After seeing so many people submitting their fits, I wanted to get some advice from the ST experts. I just received this bike about a week ago and have it set up very similarly to my old bike. The armpads are 17mm higher on this bike than mine from last year.
http://youtu.be/AvH4CDdVmFo
Notes: I race sprints and Olympics, so my position needs only to be optimized for <60 minutes.
0:00-0:10 is my relaxed, casual riding.
0:11-0:28 is turtling my head and shoulder blades. And yes, I can see up the road enough in that position.
Once the weather gets nicer out, I plan to field test my position against short tail helmet fairing, -17* stem (currently running -6* 90mm), and praying mantis style extensions.
not being able to slow it down or measure anything, I would have to say that your position looks very good to me if you can sustain that position. Seat height, drop, extension, head and helmet position, everything - looks very good. I would go so far as to say that this is one of the best positions I have seen in these critique my fit threads. I am not a certified fitter but I think I have a good idea of what constitutes a good fit. Do you feel strong and relatively comfortable?
Thanks for that!! And to everyone else who took the time out to view.
I am a bit sore right now, only because this is the 1st time back on a tri bike since August, so naturally certain spots need time to adjust. I was able to hold this position well last year during duathlons and a time trial. I did experience some leg cramping during the du’s but never for a stand alone TT, which leads me to believe I overcooked the 1st run.

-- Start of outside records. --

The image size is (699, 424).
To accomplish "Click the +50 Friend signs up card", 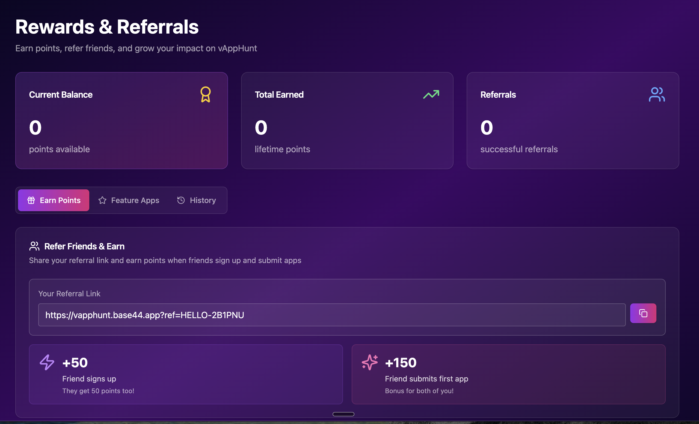I will pyautogui.click(x=186, y=374).
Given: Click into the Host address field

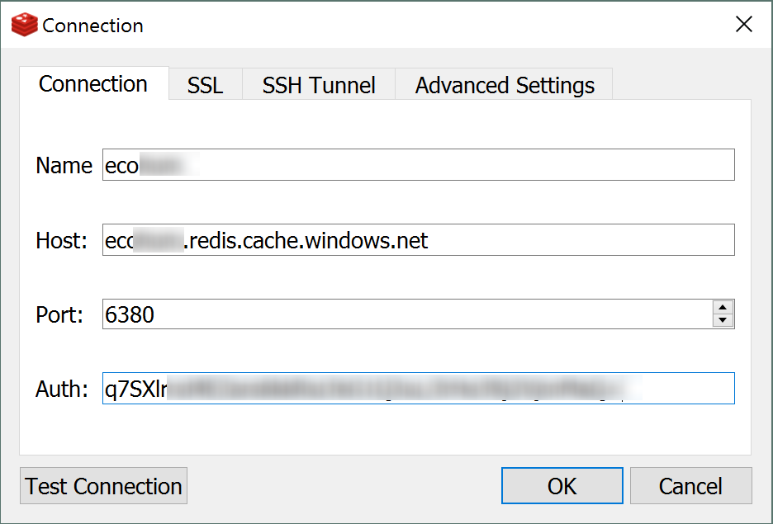Looking at the screenshot, I should [x=419, y=240].
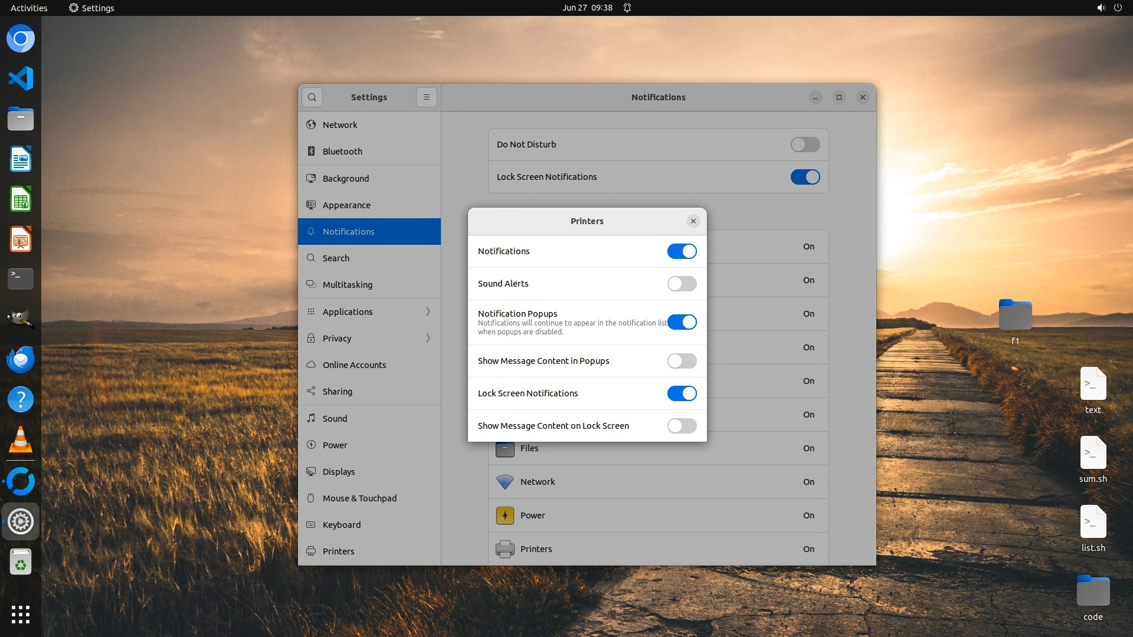Open the Settings hamburger menu

[x=426, y=97]
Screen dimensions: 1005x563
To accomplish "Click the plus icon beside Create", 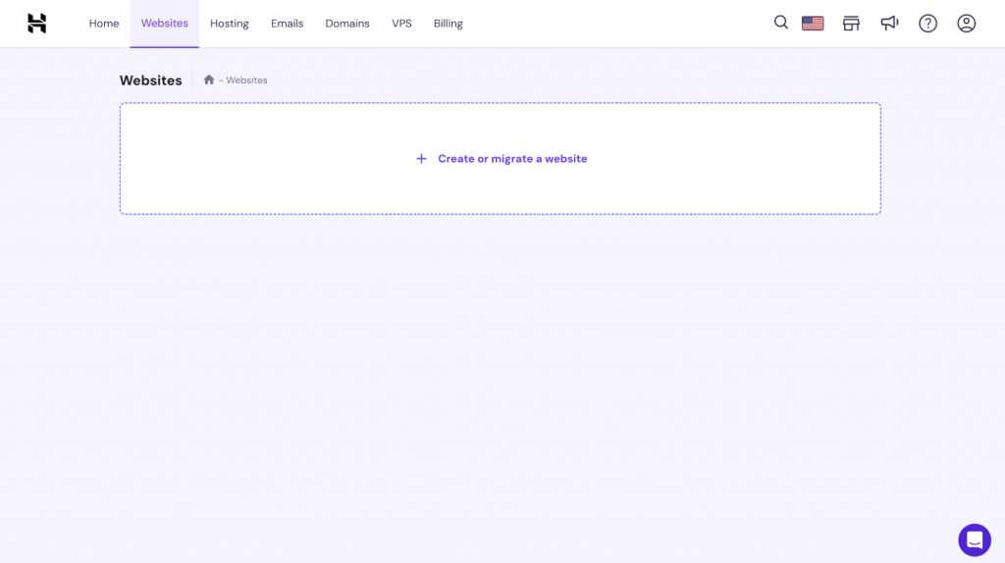I will point(421,159).
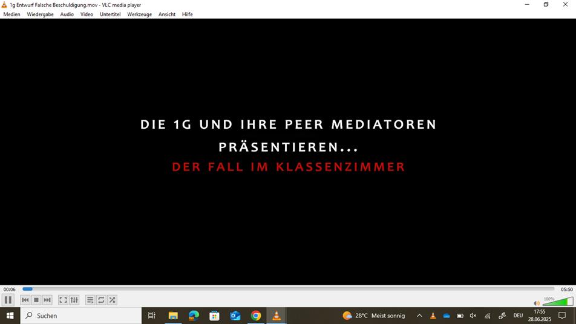Toggle the loop repeat mode
Image resolution: width=576 pixels, height=324 pixels.
pos(101,300)
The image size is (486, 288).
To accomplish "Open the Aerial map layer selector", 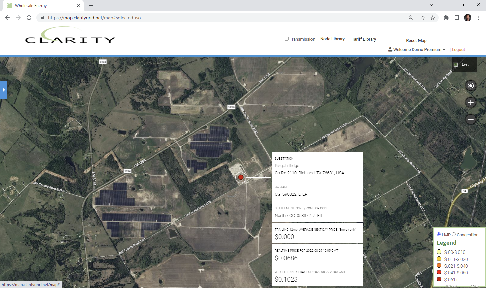I will (x=464, y=65).
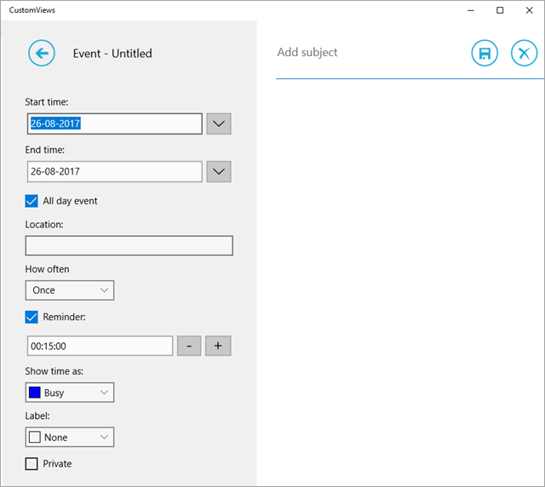Screen dimensions: 545x487
Task: Increase reminder time with plus button
Action: point(218,346)
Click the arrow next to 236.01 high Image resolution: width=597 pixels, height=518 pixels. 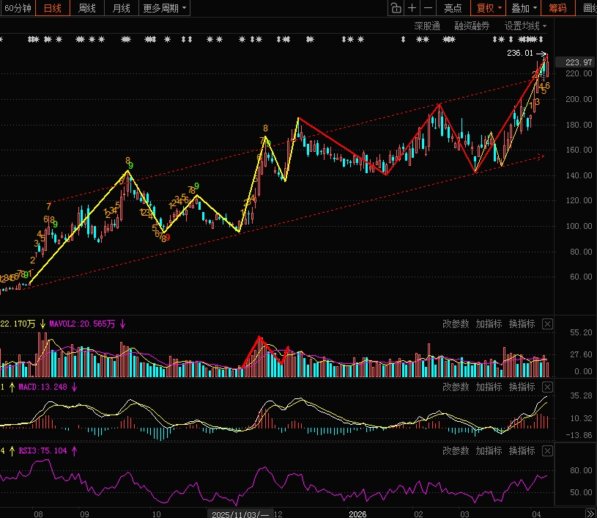(542, 54)
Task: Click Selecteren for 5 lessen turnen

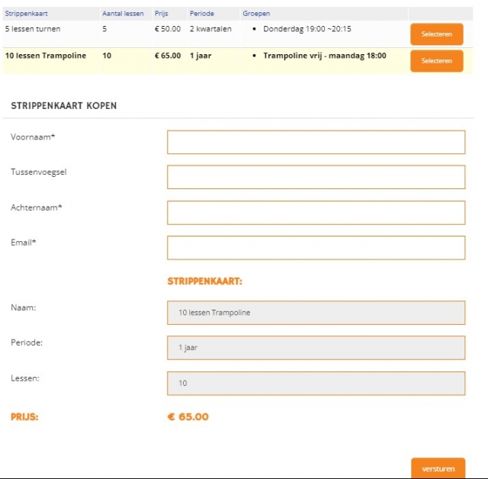Action: tap(436, 34)
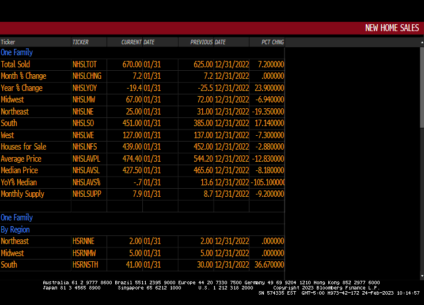This screenshot has height=305, width=424.
Task: Click the Median Price row label
Action: [20, 170]
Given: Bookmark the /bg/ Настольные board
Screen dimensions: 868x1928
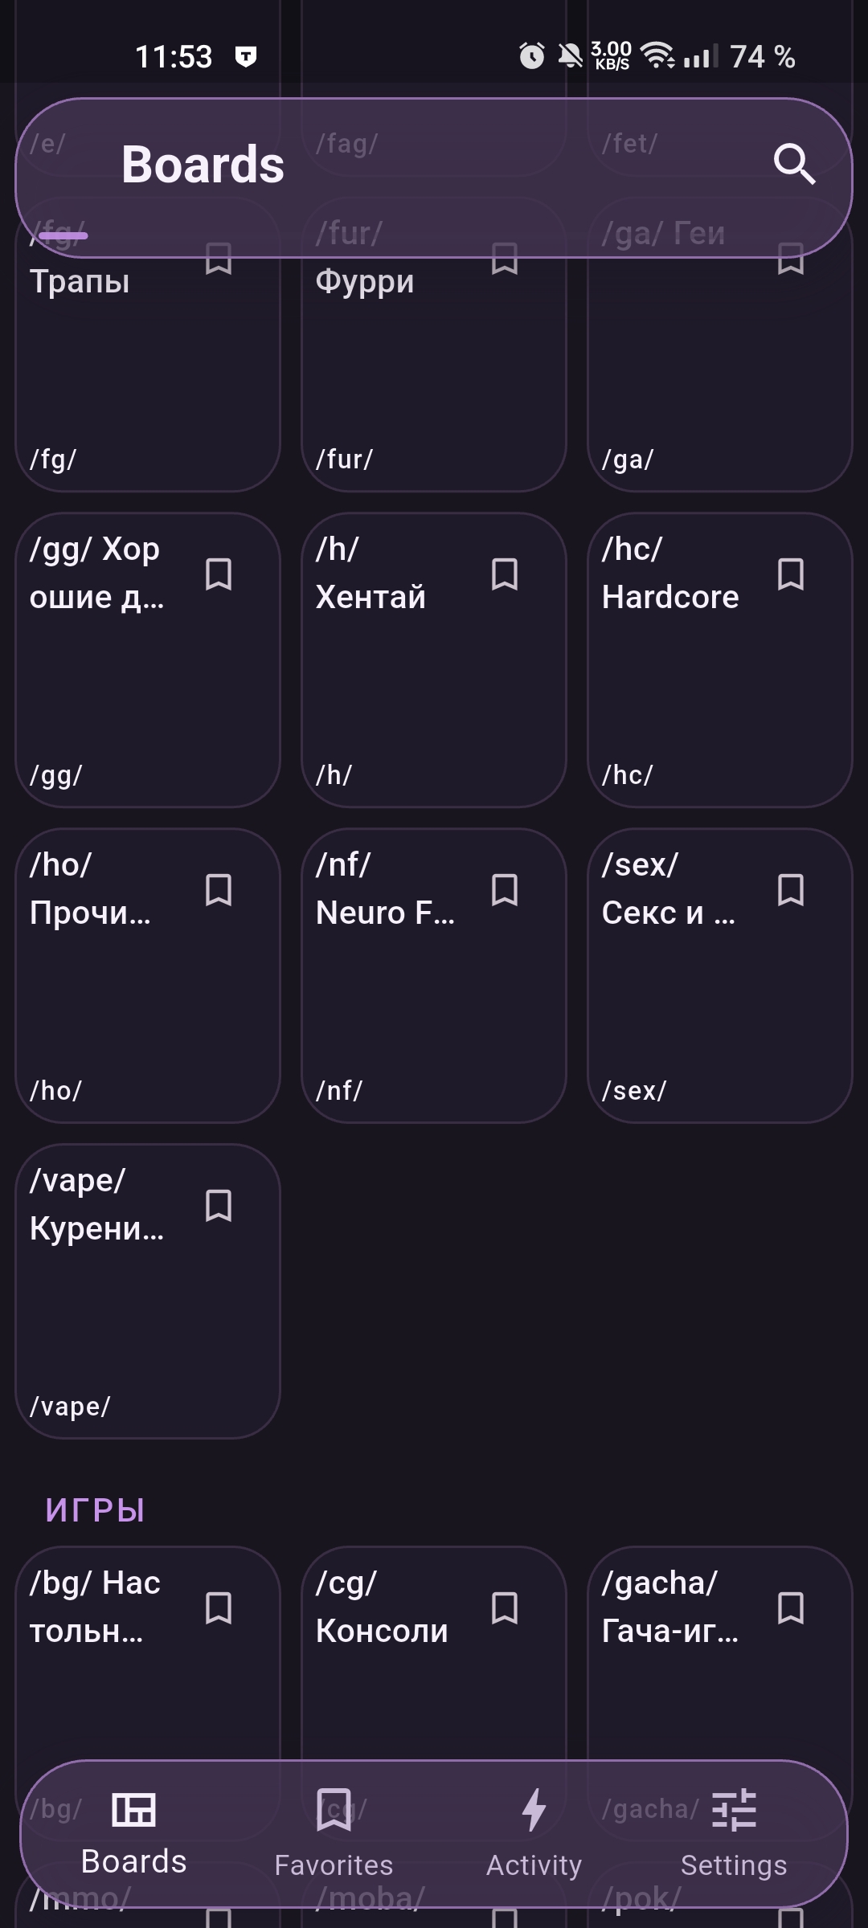Looking at the screenshot, I should (219, 1608).
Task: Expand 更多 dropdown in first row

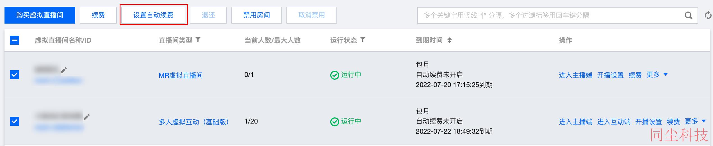Action: 657,75
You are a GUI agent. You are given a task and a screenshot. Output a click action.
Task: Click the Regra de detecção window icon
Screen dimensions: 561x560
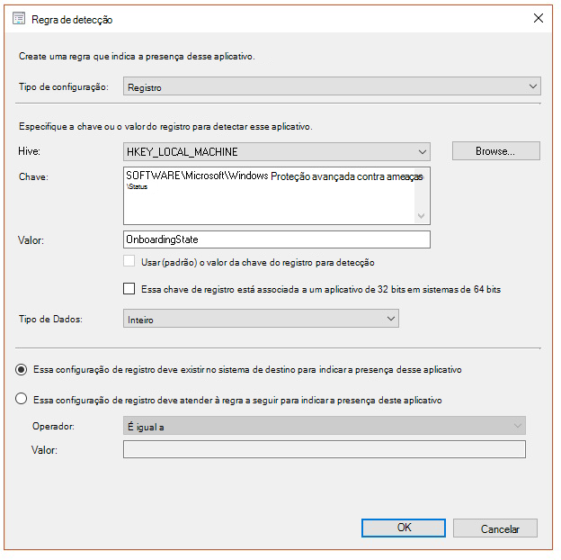pos(19,19)
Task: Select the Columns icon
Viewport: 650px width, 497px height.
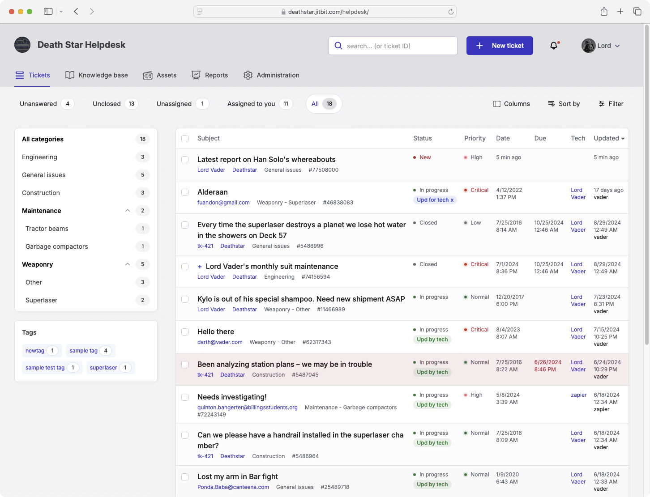Action: (x=497, y=103)
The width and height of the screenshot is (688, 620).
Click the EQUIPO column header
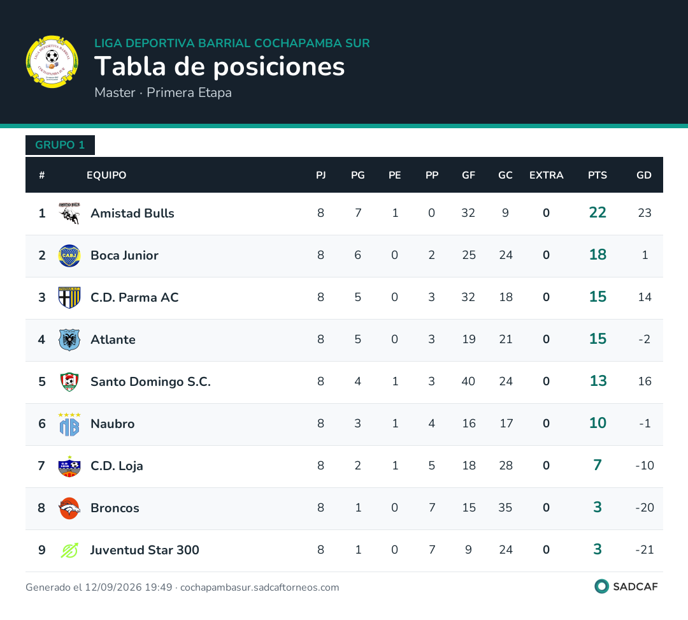click(x=106, y=175)
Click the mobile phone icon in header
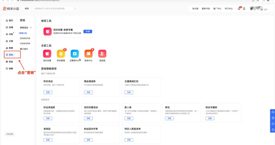The height and width of the screenshot is (145, 275). (244, 9)
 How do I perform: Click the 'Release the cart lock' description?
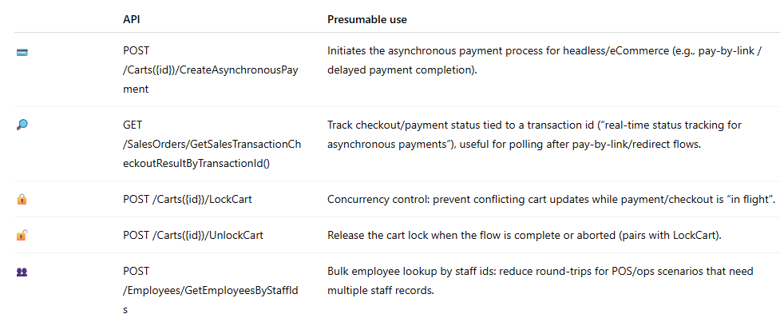point(525,236)
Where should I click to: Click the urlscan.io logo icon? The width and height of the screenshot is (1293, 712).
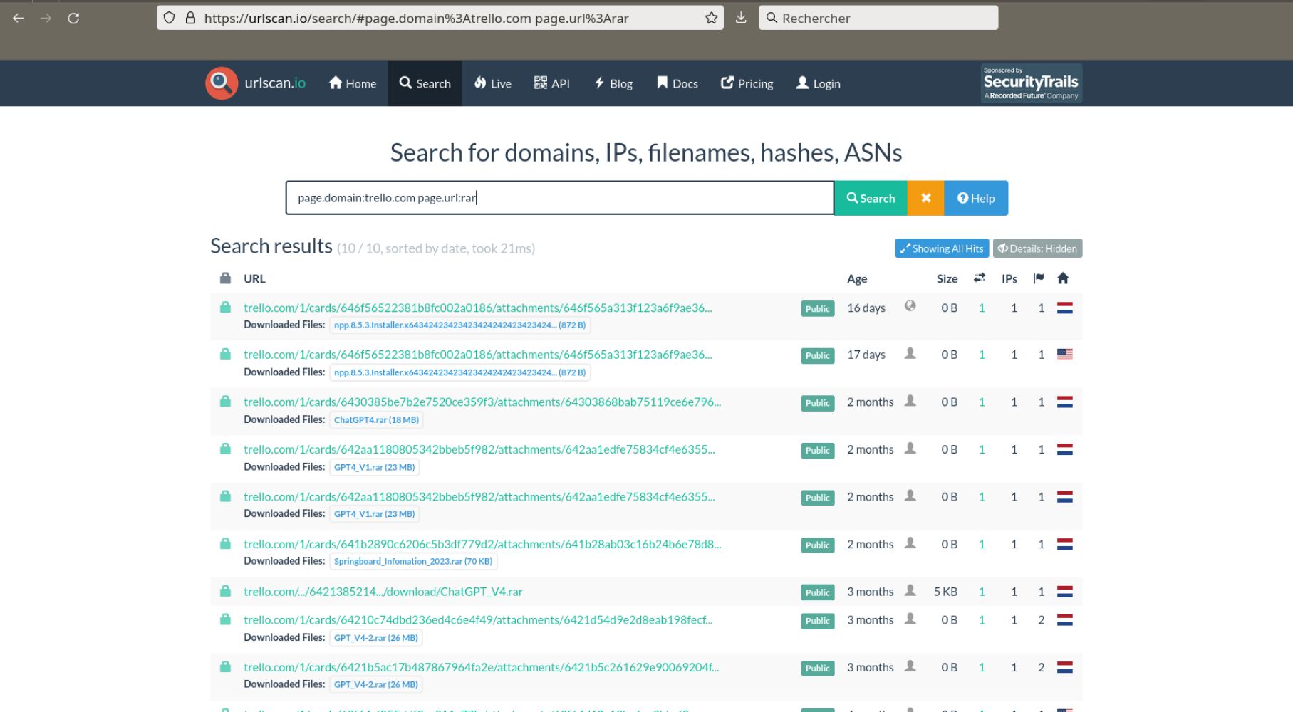221,83
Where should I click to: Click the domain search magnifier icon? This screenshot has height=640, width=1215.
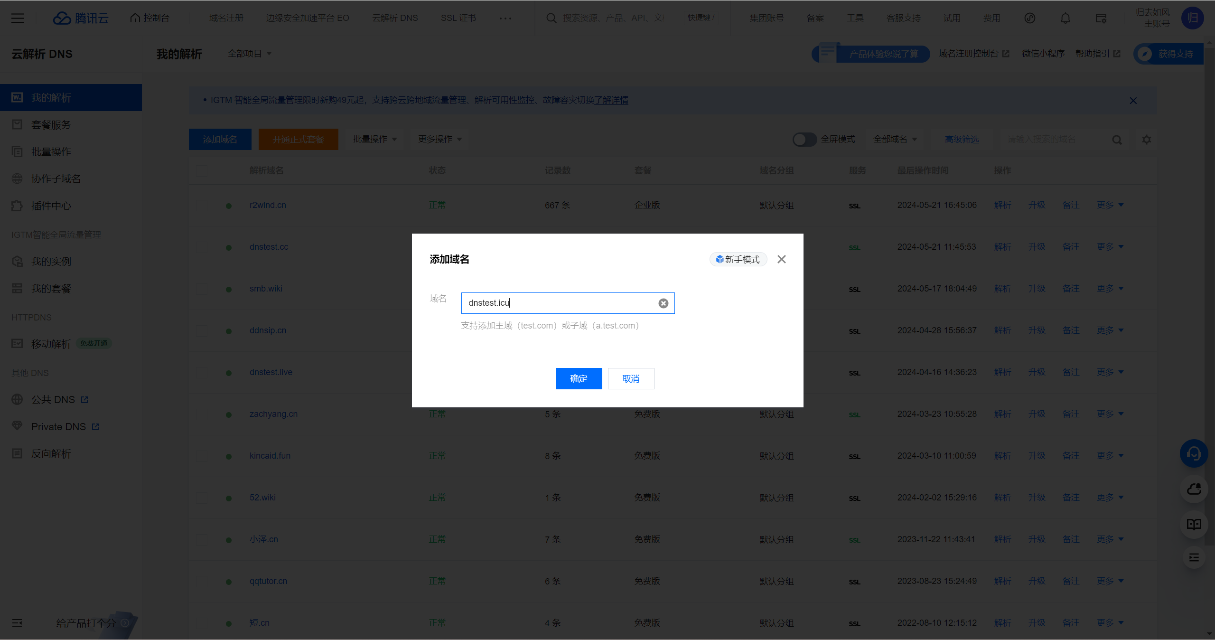click(1117, 140)
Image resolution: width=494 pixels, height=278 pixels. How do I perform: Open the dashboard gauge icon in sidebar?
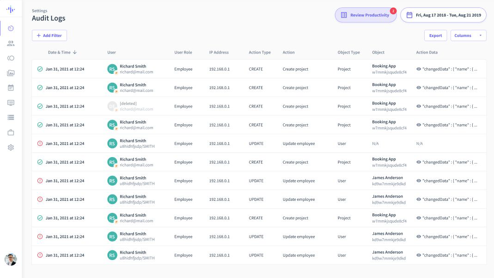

As far as comfort goes, it is comfortable *enough. *I very rarely will ride my tri bike if it is not a hard effort because I like to treat this bike as “go time.” I would not throw on running flats or spikes unless I am racing or doing hard track work, so leaving the tri bike for races and hard efforts helps the flip that mental switch to “ON”.
I am excited to get in some field testing once the polar vortex in Chicago leaves to see how the new bike handles!